Alien from the Deep (1989)

I really couldn’t tell if Charles Napier’s Colonel Kovacks, the evil chemical plant operator, was supposed to be the bad guy in this mouth-watering alien slime drenched Italian jungle/horror/sci-fi casserole.

Napier ruthlessly pursues a couple of trespassing environmental activists, cusses out his employees, shrugs off the Chicken Little whining of his head scientist (first about the problems with the volcano they are using to dump toxic waste in and then about the strange burrowing creature that’s terrorizing the plant) and settles on a plan of blowing everything back to the Stone Age to defeat the creature.
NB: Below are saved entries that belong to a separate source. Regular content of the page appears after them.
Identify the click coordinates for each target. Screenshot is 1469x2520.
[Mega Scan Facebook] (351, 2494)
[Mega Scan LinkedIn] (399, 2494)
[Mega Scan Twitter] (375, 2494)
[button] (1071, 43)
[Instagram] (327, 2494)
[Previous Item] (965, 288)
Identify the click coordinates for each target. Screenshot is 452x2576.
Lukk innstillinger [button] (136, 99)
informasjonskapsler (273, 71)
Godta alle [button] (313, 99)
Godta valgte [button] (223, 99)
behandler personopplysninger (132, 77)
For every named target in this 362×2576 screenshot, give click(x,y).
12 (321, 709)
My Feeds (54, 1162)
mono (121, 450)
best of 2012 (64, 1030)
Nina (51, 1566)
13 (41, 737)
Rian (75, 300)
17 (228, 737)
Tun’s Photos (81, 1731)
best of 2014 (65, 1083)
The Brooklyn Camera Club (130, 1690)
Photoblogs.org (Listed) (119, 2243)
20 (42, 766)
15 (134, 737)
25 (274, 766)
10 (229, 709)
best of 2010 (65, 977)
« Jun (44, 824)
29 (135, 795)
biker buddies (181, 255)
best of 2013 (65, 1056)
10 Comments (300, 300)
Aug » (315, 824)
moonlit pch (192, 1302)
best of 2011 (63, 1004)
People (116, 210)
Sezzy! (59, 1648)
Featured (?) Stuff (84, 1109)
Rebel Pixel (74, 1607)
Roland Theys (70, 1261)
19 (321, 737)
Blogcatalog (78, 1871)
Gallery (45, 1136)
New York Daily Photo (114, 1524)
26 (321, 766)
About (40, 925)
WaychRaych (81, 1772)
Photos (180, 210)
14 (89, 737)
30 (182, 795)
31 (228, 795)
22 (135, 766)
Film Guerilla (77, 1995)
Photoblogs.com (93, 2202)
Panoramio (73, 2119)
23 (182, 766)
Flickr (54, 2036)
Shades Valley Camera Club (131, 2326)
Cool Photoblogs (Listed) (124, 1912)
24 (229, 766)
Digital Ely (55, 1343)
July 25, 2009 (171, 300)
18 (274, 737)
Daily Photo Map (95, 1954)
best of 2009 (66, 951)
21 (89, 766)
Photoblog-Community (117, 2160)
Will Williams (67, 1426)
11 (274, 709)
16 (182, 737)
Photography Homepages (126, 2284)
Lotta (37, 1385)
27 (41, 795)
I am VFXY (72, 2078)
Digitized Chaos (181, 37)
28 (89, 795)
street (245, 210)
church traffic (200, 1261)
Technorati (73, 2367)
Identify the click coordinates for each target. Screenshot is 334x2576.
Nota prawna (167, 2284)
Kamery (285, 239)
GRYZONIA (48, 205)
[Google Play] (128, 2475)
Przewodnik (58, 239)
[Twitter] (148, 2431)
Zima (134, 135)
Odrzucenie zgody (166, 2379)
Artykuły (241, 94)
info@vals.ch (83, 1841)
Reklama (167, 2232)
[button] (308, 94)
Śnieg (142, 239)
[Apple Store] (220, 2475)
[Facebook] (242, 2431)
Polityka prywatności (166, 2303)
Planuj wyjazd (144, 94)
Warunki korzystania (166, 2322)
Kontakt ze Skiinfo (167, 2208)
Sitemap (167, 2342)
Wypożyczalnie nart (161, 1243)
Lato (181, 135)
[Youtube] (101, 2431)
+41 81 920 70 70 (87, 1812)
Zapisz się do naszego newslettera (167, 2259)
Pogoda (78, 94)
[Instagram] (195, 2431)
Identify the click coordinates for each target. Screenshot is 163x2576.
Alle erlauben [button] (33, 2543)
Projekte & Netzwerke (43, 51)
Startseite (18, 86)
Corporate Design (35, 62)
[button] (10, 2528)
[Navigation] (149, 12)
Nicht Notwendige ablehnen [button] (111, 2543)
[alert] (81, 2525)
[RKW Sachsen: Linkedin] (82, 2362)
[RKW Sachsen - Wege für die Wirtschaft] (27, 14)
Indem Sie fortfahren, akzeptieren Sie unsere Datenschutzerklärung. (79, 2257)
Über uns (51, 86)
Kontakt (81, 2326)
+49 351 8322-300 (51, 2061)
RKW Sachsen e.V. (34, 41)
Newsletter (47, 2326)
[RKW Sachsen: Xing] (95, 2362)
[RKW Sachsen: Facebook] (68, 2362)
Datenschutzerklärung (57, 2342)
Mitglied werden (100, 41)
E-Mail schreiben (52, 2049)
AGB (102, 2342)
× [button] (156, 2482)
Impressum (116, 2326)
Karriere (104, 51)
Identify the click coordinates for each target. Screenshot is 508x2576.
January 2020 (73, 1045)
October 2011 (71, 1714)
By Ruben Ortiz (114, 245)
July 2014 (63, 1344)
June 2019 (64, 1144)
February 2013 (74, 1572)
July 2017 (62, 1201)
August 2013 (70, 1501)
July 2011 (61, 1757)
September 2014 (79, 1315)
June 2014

How can you not admire a guy who, when given dire information about the alien, smirks and says “don’t worry about it Geoffrey because this is war and that’s something I know a lot about.” First environmentalists and now this? It’s all just more asses to kick for Col. Kovacks!

Jane and Lee are the eco-terrorists bent on messing up Kovacks’ day as they sneak onto his island to document the secret nuclear waste disposal taking place under cover of EChem’s geothermal plant. I was rooting against these dopes right from the beginning when their sneaky plan consisted of just taking a boat to the island and hoping Kovacks wouldn’t notice.

Even dumber was that they met up with a missionary who lives with the locals which made you wonder why they just didn’t openly go to the island pretending to be working with the missionary. That Jane would later meet up with Bob, a snake hunter living on the island, made it apparent that the area wasn’t exactly off limits to everyone but EChem employees anyway.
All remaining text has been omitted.